Singing also is an act of commitment. Rather than just passively reading these songs, we give voice to them, thus making their orientation of life our own. When we enlist our voices to sing, our wills are also engaged. It becomes a volitional act of owning the worldview that the Psalms cultivate. With our voices, we give assent to, and allow the formation of, a catechesis of life that trusts both the covenantal loving-kindness and the sovereign purposes of God.

The full journey of each psalm must be experienced and encountered. Singing forces us to engage in every line and helps us traverse the full terrain of the journey.

The scope of these journeys is tremendous. They include praise, lament, thanksgiving, penitence, recitation of history, wisdom for life, the worldview of the wicked, questions (and sometimes even accusations) directed toward God, curses, messianic aspirations, instruction, and admonition—basically, a vast cartography of authentic life in tension with the real world. And in the midst of that tension, there is unwavering trust in God, who is guiding the parameters of all of those journeys. The many voices within the Psalms (even shifting within a given psalm) include the voice of God to his people, the voice of the psalmist to God, the voice of the psalmist to the people, the voice of the psalmist to his own soul, the voice of the psalmist to the wicked, and even the voice and thoughts of the wicked themselves. This array of voices creates a texture of earthy authenticity and sometimes shocking honesty. No hymns or choruses can ever replace this vast scope of what the Psalms provide for Christian worship and prayer. Moreover, we have the confidence of knowing that these songs are inspired Scripture—simultaneously our words to God and his inspired word for us.

When we cherry-pick which psalms we choose to sing, or select the more comfortable portions of a particular psalm, we lose the impact of the full journey and often miss the formation that would happen within us along the way. There is no doubt that the Psalms contain a good bit of difficult material, but each of the 150 journeys has been given to us for a reason. Some take us on roads that we may not know how to navigate at first, or journeys that we may be reluctant to venture into. But we must be patient to truly engage each journey, and to wrestle with God along with the psalmist, until the Lord reveals his purposes. The Psalms are filled with references from the whole canon of Scripture, including history, law, wisdom, and prophetical writings, all of which find their way into the worship of God’s people through these songs.

The Psalms are for singing—so why don’t we sing them? The word psalm simply means song, and the superscriptions that introduce many of the psalms indicate that the Psalms were indeed sung. Those superscriptions in the Hebrew text were actually part of the first verse of the psalm. They give information for the director of music about the tune, or instruments to be used, or the type of song form to be used. But we have no collection of those Hebrew tunes or song forms. And Latin chant, which was the church’s music for singing psalms for much of church history, is not a familiar musical form for many Christians today. Therefore, to provide a way for psalms to be sung, a metrical Psalter sets the text of the psalm into meter and rhyme. This enables the text of the psalm to be sung to metered tunes that are currently known.

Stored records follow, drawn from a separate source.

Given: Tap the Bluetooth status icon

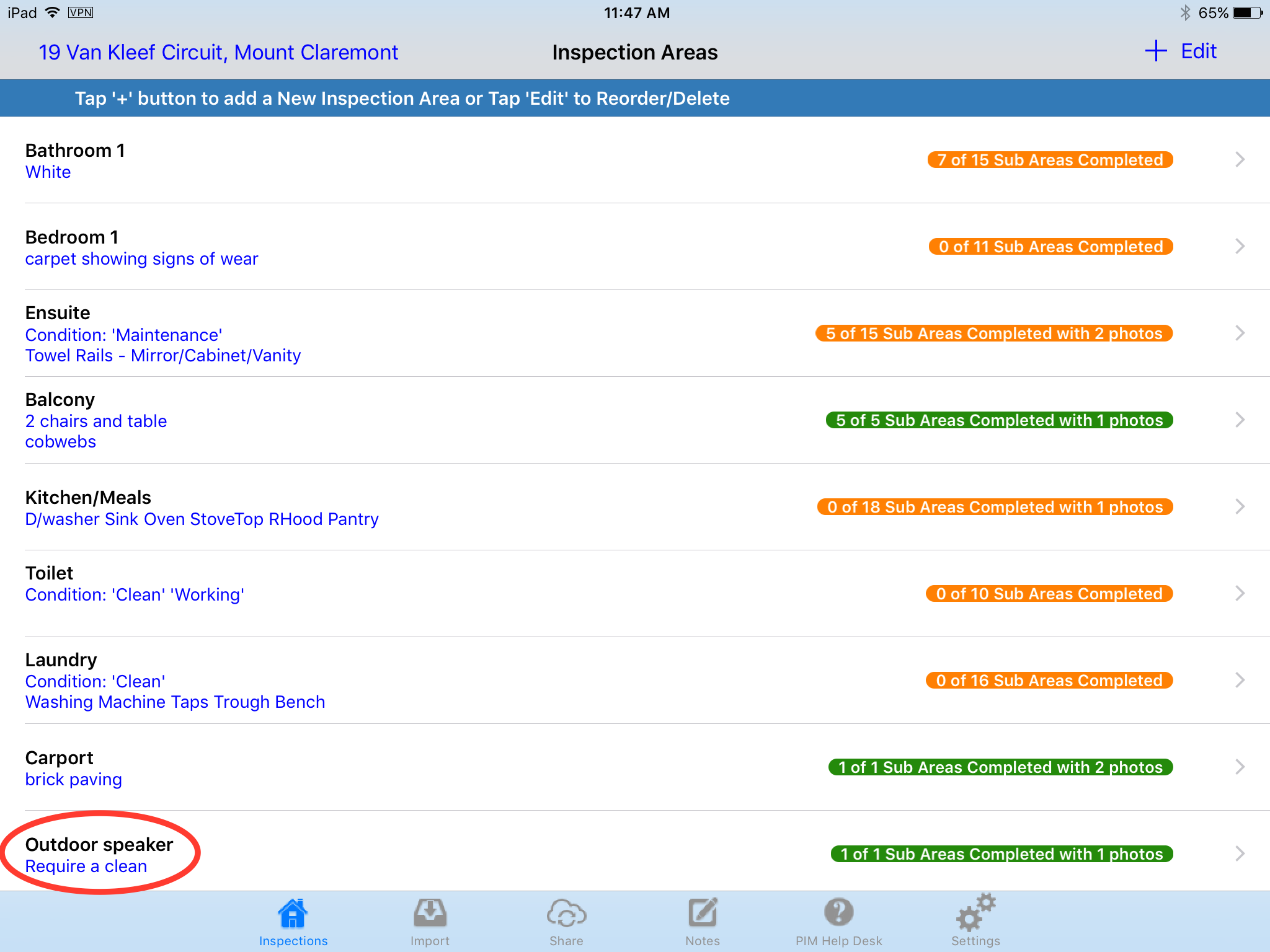Looking at the screenshot, I should pyautogui.click(x=1185, y=13).
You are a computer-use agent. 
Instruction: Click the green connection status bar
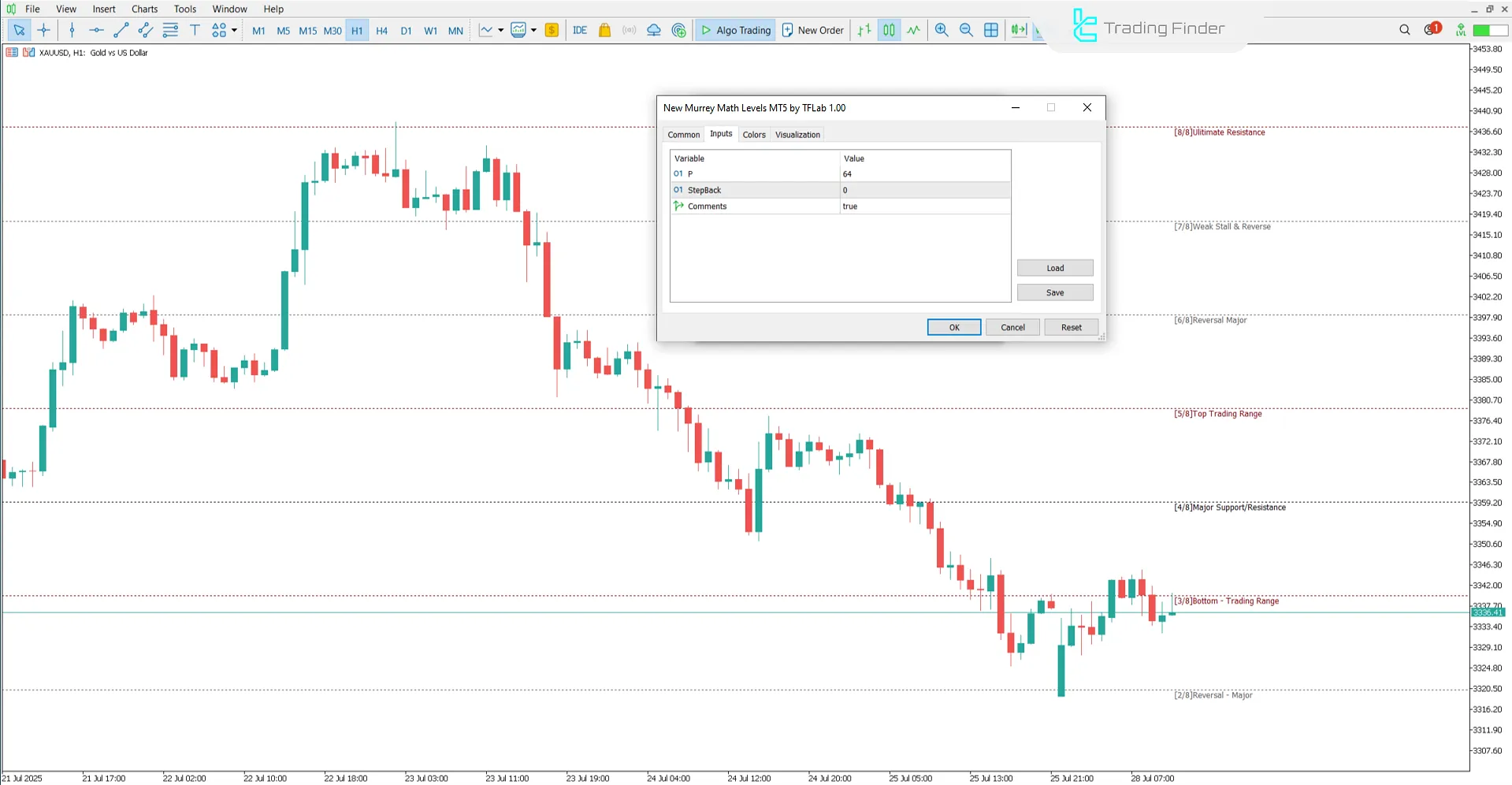pos(1486,29)
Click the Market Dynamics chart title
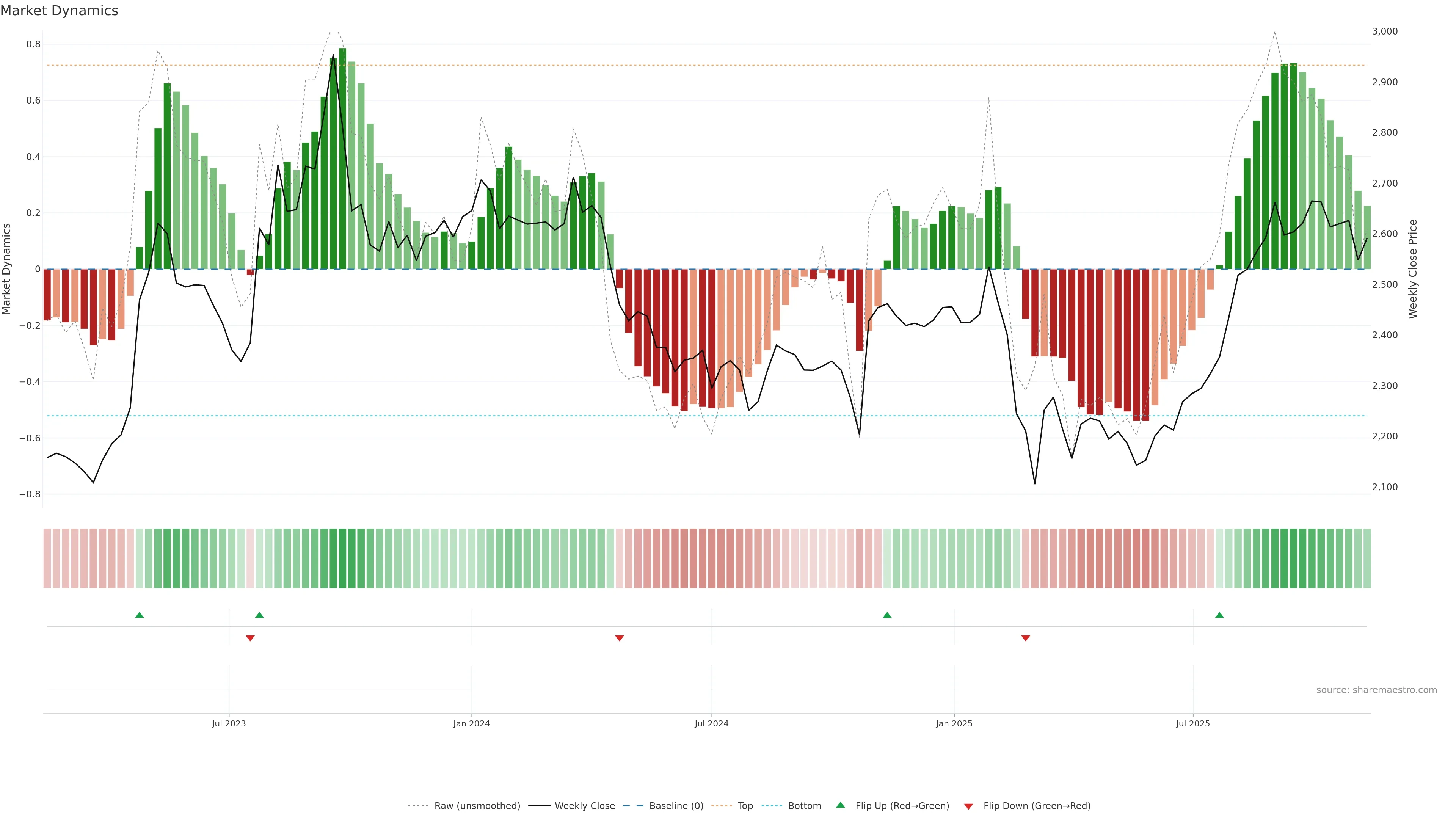Screen dimensions: 1456x819 pos(60,11)
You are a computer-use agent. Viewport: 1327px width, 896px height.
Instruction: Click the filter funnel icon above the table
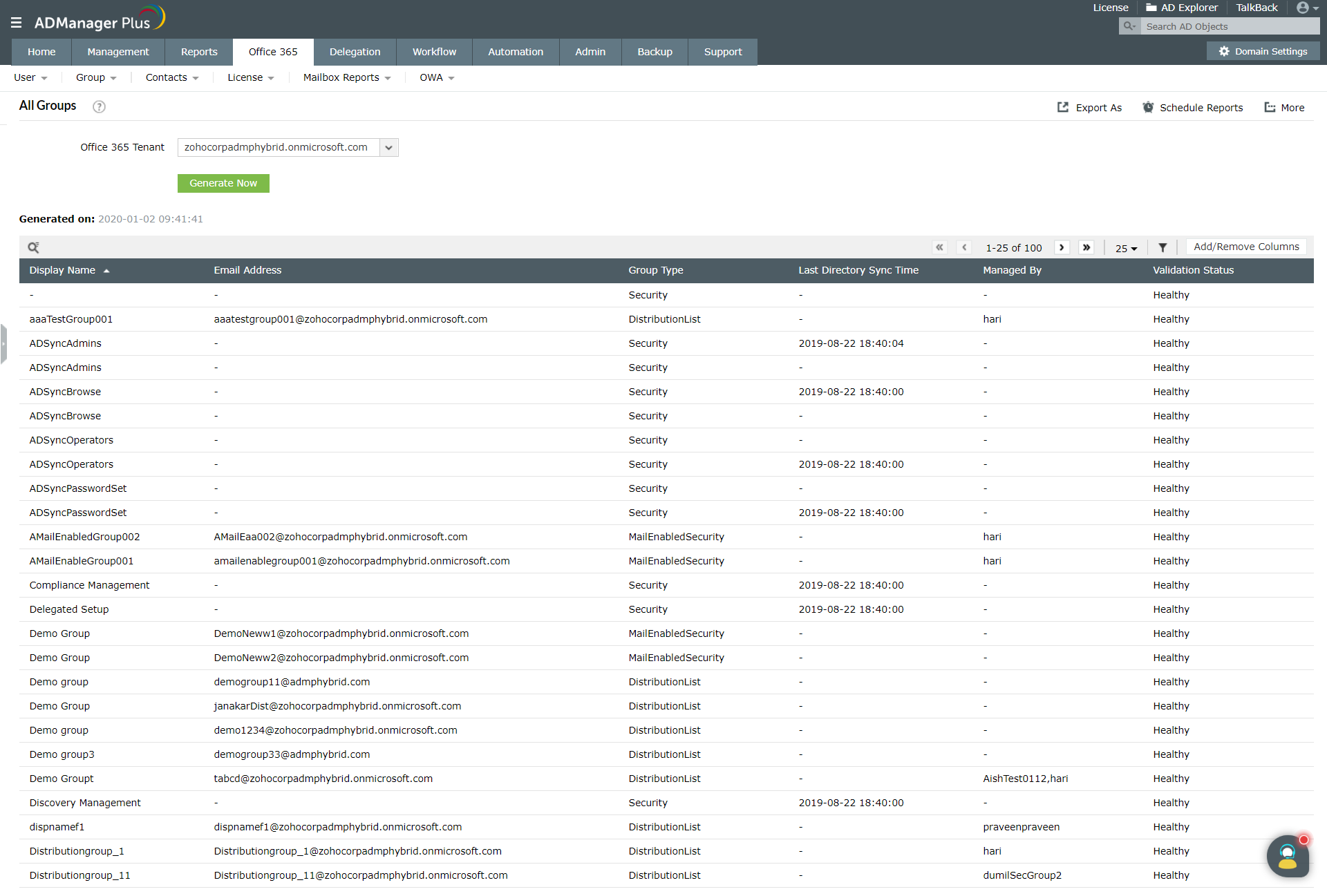coord(1163,247)
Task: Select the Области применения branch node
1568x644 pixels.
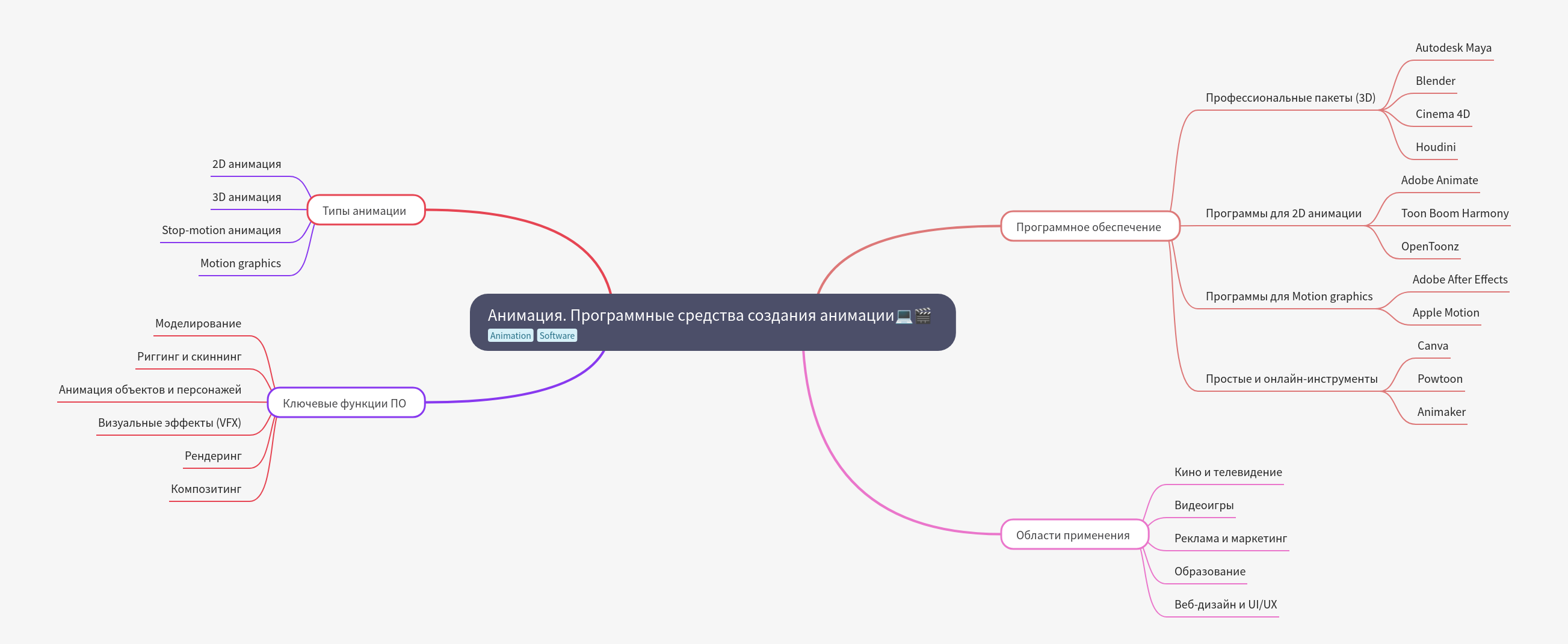Action: point(1075,535)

When singing metrical psalms, it is important to remember that the purpose of a metrical Psalter is to set the biblical text into poetical form, not to write new poetry about the text. Charles Wesley, Isaac Watts, and many other hymn writers wrote beautiful poetic verse about the mighty acts of God and the salvation found in Jesus Christ. Their poetry is exquisite. But metrical psalmody is not like hymn writing. The first goal of a metrical psalm is to follow the exact text of the psalm as closely as possible—a very different project from writing original poetry.